Common Misconfigured HP-UX Resources (April 2006)
Inode Allocation with JFS 4.1 and later
Beginning with JFS 4.1, the inode algorithms change to allocate inodes more efficiently. Rather than
allocating one 4 Kb page which is used to allocate JFS inodes, a larger “chunk” of memory was
used. The inode allocation chunk size is 16Kb. Currently, JFS can carve out 11 inodes out of a 16
Kb chunk.
Inode Chunk
JFS Inode
Free List
Inode 1
Inode 2
Inode 3
Inode 4
Inode 5
Inode 6
16 Kb
Inode 7
Inode 8
Inode 9
Inode 10
Inode 11
unused
So on JFS 4.1 or later, when a new inode is needed and the JFS inode cache can be expanded; JFS
will allocate a chunk of inodes, return one inode to the requestor and place the remaining 10 inodes
on one of the inode free lists. Thus the burden of the inode coalescing is now on JFS instead of the
kernel memory allocator. In order to free a chuck back to the kernel memory allocator, every inode in
the chunk must be free.
Allocating inodes in chunk does have a disadvantage. Note that all inodes in a chunk that are free
must be on the same free list. In order for JFS to free inodes back to the kernel memory allocator,
every inode in the chunk must be free. Also, when trying to find an inode on the free list to re-use, JFS
will look at a given free list first, and if there are no inodes on the free list, it must steal inodes from
another free list. However, unlike earlier version of JFS, since JFS 4.1 allocates inodes in chunks, an
entire chunk of free inodes must be available on another free list in order to steal inodes from another
free list. Thus with JFS 4.1, it is less likely that inodes will be moved from one free list to another.

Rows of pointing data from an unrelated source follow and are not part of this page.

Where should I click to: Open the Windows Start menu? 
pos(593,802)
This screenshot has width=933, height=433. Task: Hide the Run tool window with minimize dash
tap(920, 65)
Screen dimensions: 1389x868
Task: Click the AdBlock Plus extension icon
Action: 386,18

Thus we need a sufficient number of inodes on each list. Tuning the maximum number of inodes on
each free list will be discussed in the next 2 sections.
Tuning the Maximum Size of the JFS Inode Cache on JFS 3.5 or earlier
Every customer environment is unique. The advantage to a large inode cache is that you do not have
to access the disk every time the inode is needed. If you are doing continuous random lookups on a
directory with 64,000 files in it (such as opening a file or using a stat system call), then having a
large cache is helpful. However, if you are only using a find or ll command occasionally on a set
of 512,000 inodes, then having 128,000 inodes in the cache will not help. You need to understand
how your files are accessed to know whether or not a large inode cache will be helpful. The memory
cost associated with each inode should be taken into account as well.